■ **What the task requires**
Could you carry on the opinion piece about bringing AI into manufacturing plants, starting right after its final sentence?

■ **Passage for review**

........

By Mandar Kulkarni, VP & GM, Findability Sciences
From Opinions Desk
Walk into any well-run manufacturing plant today and the intelligence is already there. It lives in the experience of operators who can hear a failing pump days before it shows up on a vibration sensor, in supervisors who know which batch of raw material will cause trouble downstream, in quality engineers carrying two decades of pattern recognition that no SOP fully captures.
The problem is not that factories lack intelligence. The problem is that this intelligence does not scale, does not transfer when an experienced operator retires; and does not reach the planner’s screen three floors above. Modern AI, applied correctly, finally solves this, not by replacing human judgement, but by capturing it, multiplying it and distributing it across the plant in real time.
Three Streams of Data – Almost No One uses them Together
Every plant runs on three very different kinds of information. There is OT data from the plant floor, mill operations, evaporation, centrifuges, utilities, lab readings, energy meters. There is IT data from enterprise systems, SAP and other ERPs, production planning, supply chain, inventory, finance. And there is external data from outside the gate, weather, raw material supply, market prices, regulations.
In most factories these three streams never meet. The plant manager looks at OT data, finance looks at IT data, procurement looks at external feeds. The cost of that siloed shows up as yield loss, energy waste and quality incidents nobody saw coming.
Building the AI Factory Inside the Factory
At Findability Sciences, the approach to fixing this is what we call the AI Factory, a structured way to convert raw plant data into actionable decisions. It runs on a framework we have shorthanded as I-CUPP – build the infrastructure, collect data from every available source, unify it across OT, IT and external streams, process it through AI models; and present it in a form the people running the plant can act on.
This sits on top of the existing foundation, PLCs, SCADA, historians, IIoT sensors and edge gateways on the OT side, servers, Cloud, data lakes and APIs on the IT side. The AI Factory does not replace any of this. It draws from it.
The AI Brain has Four Jobs
At the centre of the AI Factory is the AI Brain. It plays four distinct roles, each answering a question manufacturer have been trying to answer for decades.
Predictive AI answers what is going to happen, forecasting yield, recovery, quality, or downtime, early enough that there is still time to act.

........

■ **Record set**
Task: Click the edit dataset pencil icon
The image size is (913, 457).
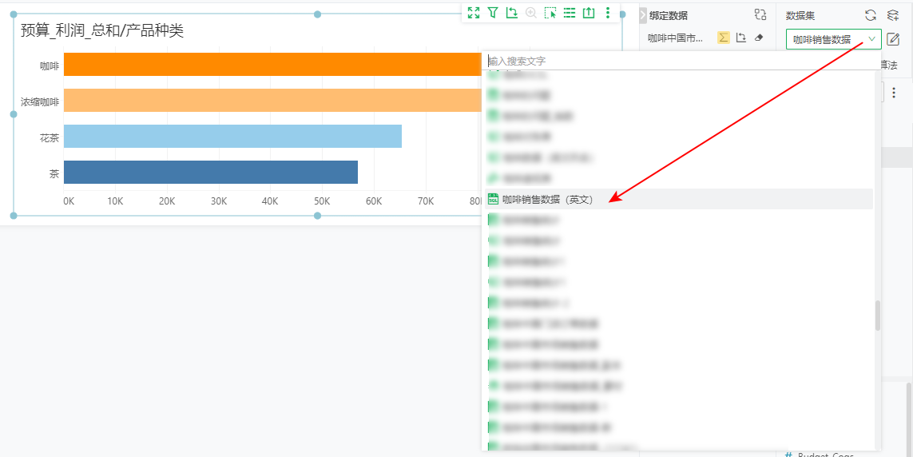Action: pyautogui.click(x=893, y=39)
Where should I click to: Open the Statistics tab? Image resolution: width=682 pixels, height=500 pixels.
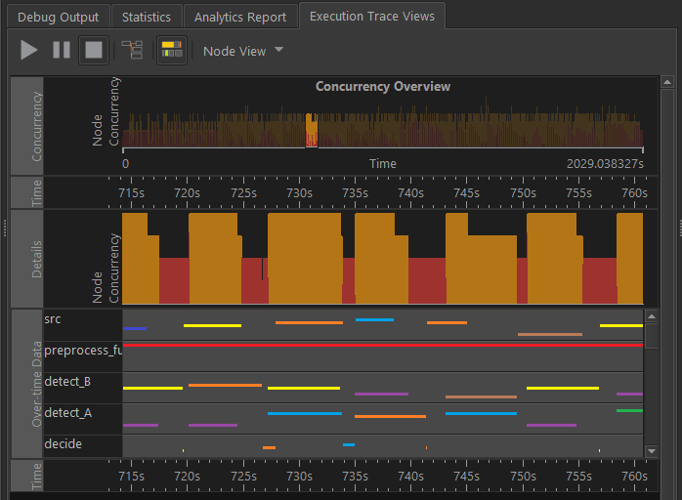click(146, 17)
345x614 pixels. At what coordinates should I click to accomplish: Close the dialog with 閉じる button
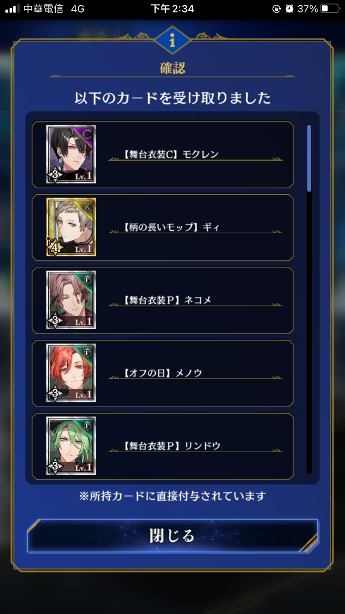click(x=173, y=535)
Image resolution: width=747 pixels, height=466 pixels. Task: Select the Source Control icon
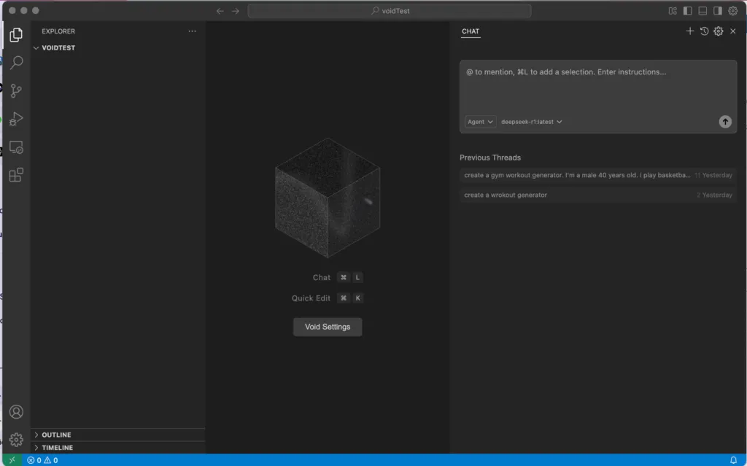[16, 90]

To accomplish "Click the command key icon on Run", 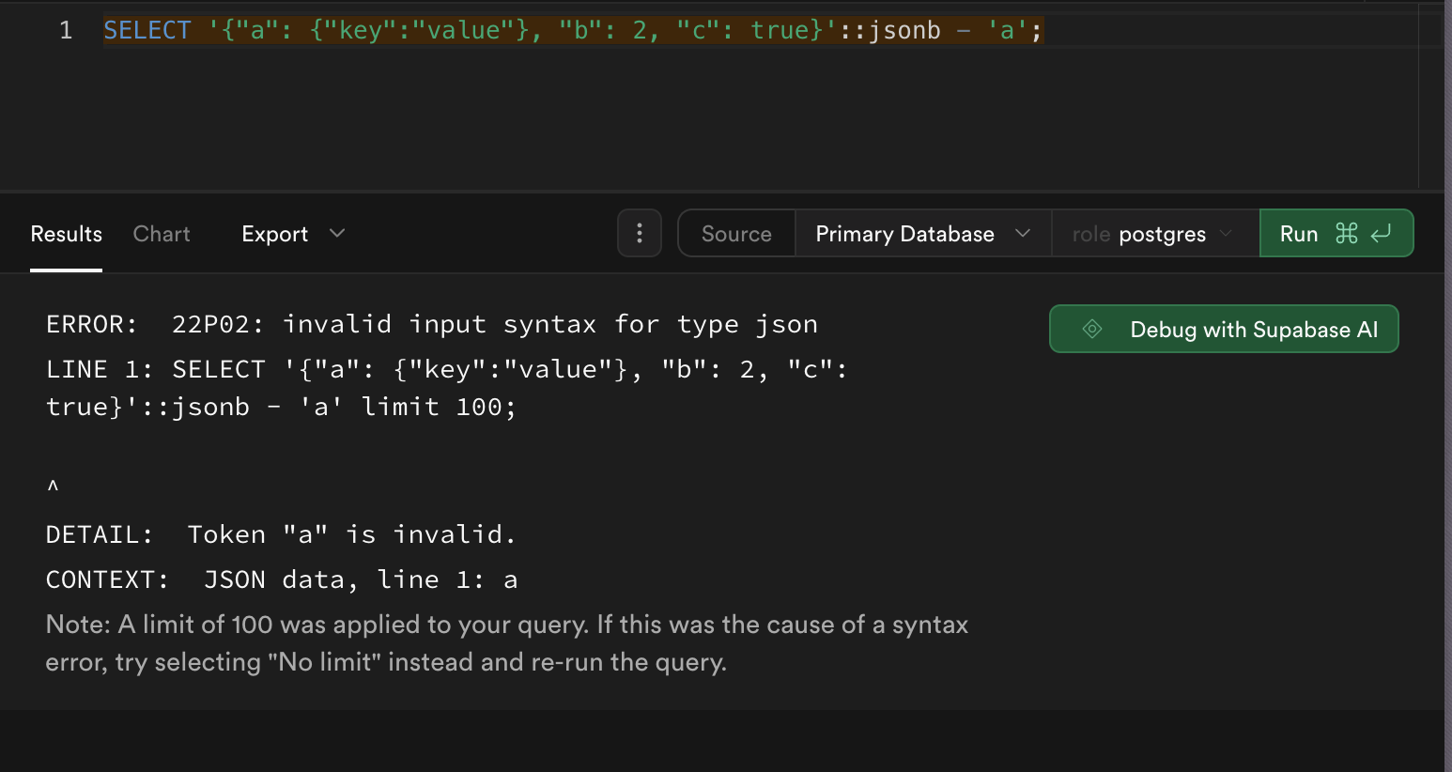I will 1346,233.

........

■ **Written answer**
Interpretive AI answers why it happened, converting a yield drop into “the cane mix from Field 14 combined with lower steam pressure in the second-stage evaporator.”
Generative AI answers what to do about it, a copilot that drafts reports, surfaces recommendations. It lets a plant head ask, “Why did energy consumption spike in Line 2 last shift?” and get a coherent answer pulled across five systems.
Agentic Workflows close the loop, triggering alerts, raising approvals, even initiating corrective actions without waiting for a human to assemble the picture manually.
The output is not another dashboard nobody reads. It is three things the plant can use: visualisation that ties KPIs to decisions, anomaly detection that flags issues before they become incidents, and optimisation across yield, energy, throughput and cost. For a typical sugar mill, this kind of unified intelligence, proven through our work with Grupo Pantaleon via Stomata Labs, can unlock tens of millions of dollars annually. For dairy plants, our LactaAI platform delivers similar gains.
Bottomline
None of this works without doing the unglamorous work first. Most plants are not AI-ready on day one. Data sits in disconnected systems, naming conventions are inconsistent. Operators are rightly sceptical of consultants who arrive with slideware. The first 90 days of any serious deployment are almost never about models. They are about plumbing, getting data to flow, agreeing on definitions, earning trust on the shop floor. Done well, what emerges is a factory that learns. From plant to product, AI becomes the connective tissue, and the operator who can hear a failing pump now has a system listening alongside him.